Womit ich bei einem weiteren Punkt angelangt bin, auf den ich ebenfalls immer wieder angesprochen worden bin: Warum verwende ich als Zweitsprache bei vielen Titeln meiner Posts Esperanto als Zweitsprache?

Die Antwort ist simpel und überhaupt nicht geheimnisvoll: Mir macht es Spaß, Esperanto zu lernen und zu benutzen; und ich finde es einfach gut, wenn ich weiß, dass Menschen aus allen Teilen der Welt, sofern sie etwas Übung mit der „internationalen Sprache“ (so heißt Esperanto ja eigentlich wirklich!) haben, zumindest die Titel meiner Beiträge verstehen.
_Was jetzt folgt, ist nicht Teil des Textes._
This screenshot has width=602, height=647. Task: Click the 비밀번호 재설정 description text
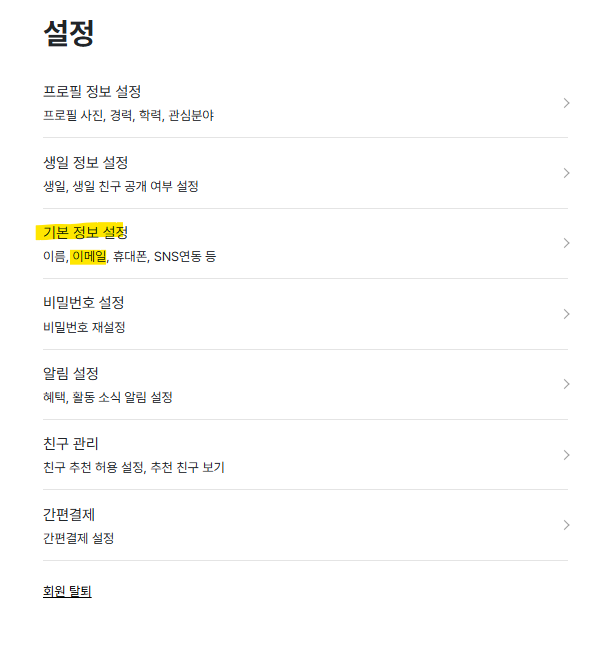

Nebenbei – irgendjemand hat einmal die „Fotografie als Esperanto des 20. Jahrhunderts“ bezeichnet – gar keine schlechte Definition, finde ich.

Das heißt: Für mich gibt’s einen Brückenschlag zwischen Fotografie und Esperanto und umgekehrt. Was aber mein Problem mit den Berichten über Arles nicht löst.

Vielleicht greift ihr ja einmal selbst in die Tasten und lasst mich im Kommentar wissen, ob ihr was mit Videos auf Französisch anfangen könnt oder ob euch sowas eher nerven würde.

[Ich werde aber in unregelmäßiger Folge hier auf complexityinaframe über einige Highlights des Festivals in Arles berichten].